======== RECORDS SHOWN ========
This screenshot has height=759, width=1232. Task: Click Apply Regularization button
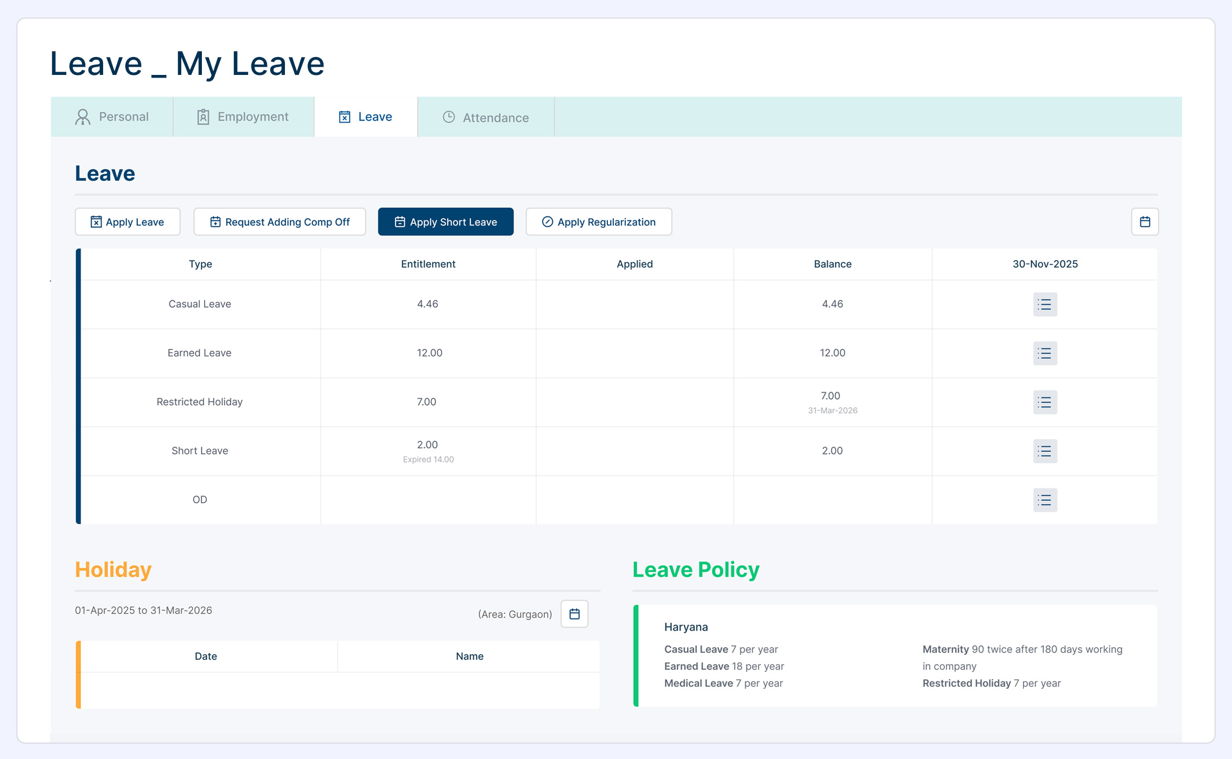coord(599,222)
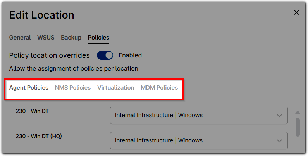
Task: Open the WSUS tab
Action: click(x=46, y=38)
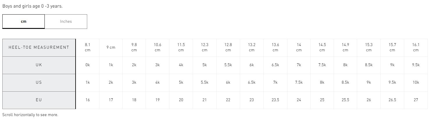Image resolution: width=431 pixels, height=119 pixels.
Task: Click the UK size 9.5k cell
Action: [416, 65]
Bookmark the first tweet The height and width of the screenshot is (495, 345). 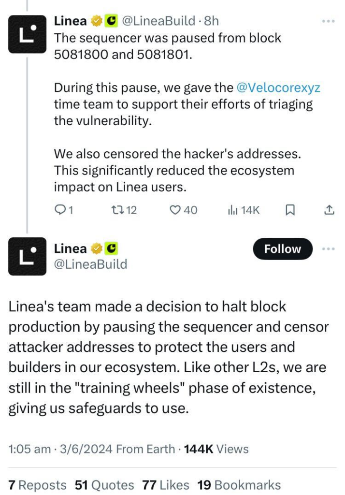pos(290,210)
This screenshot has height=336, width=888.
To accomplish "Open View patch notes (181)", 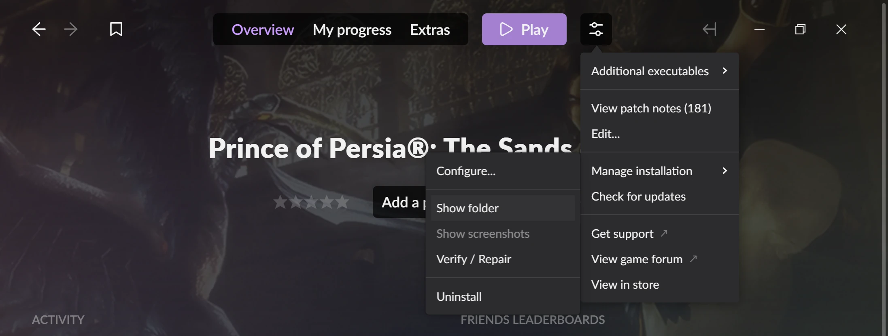I will (x=660, y=108).

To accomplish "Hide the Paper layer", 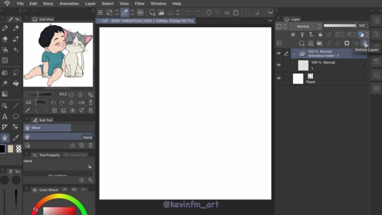I will [279, 78].
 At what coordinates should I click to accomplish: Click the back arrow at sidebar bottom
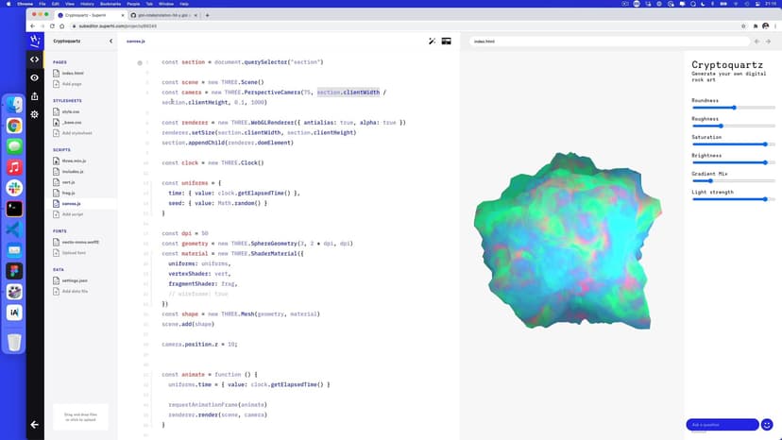pyautogui.click(x=35, y=425)
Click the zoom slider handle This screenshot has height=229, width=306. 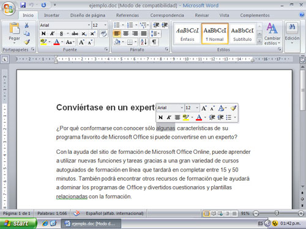coord(277,213)
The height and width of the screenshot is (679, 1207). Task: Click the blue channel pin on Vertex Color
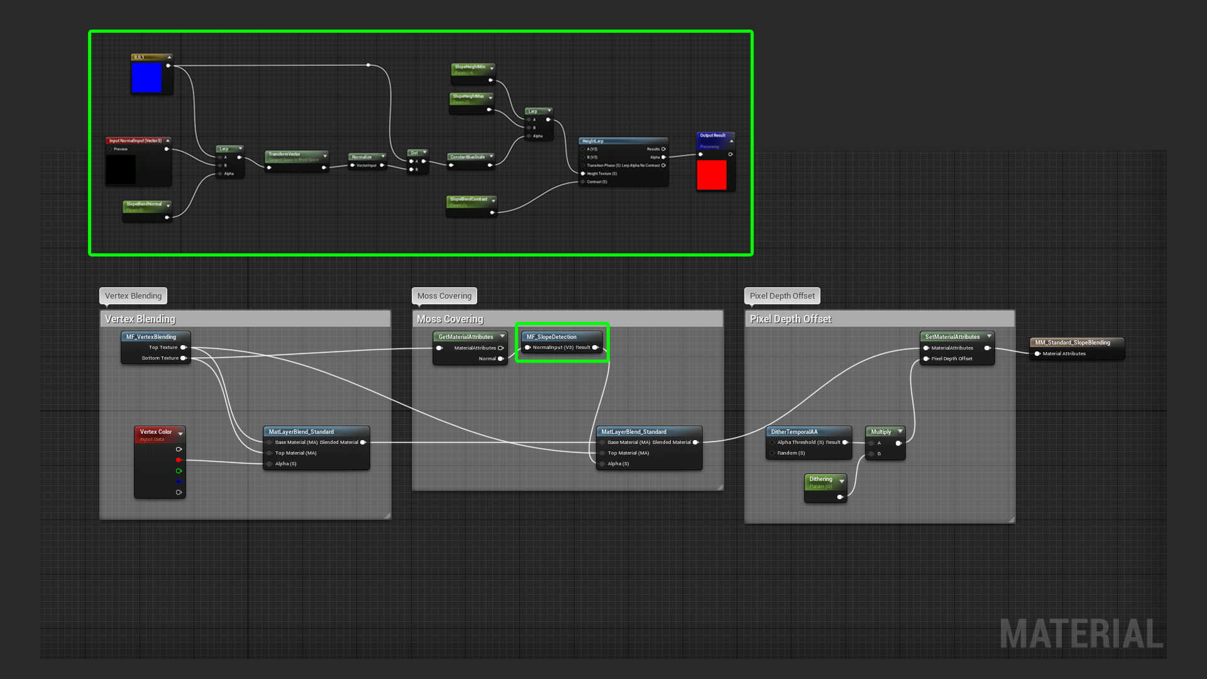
========
(YOUR GOAL) Rewrite the stretch from the start of the records through the line containing "Action: [416, 65]", putting "Reset Regularization" in place of "Apply Regularization" and leaving everything else as it is. Omit the pictures from your answer.

(RESULT OF THE EXERCISE)
This screenshot has height=759, width=1232. Task: Click Reset Regularization button
coord(599,222)
Task: Open the WSUS tab
Action: click(x=46, y=38)
Image resolution: width=431 pixels, height=119 pixels.
Task: Click the UK size 9.5k cell
Action: [416, 65]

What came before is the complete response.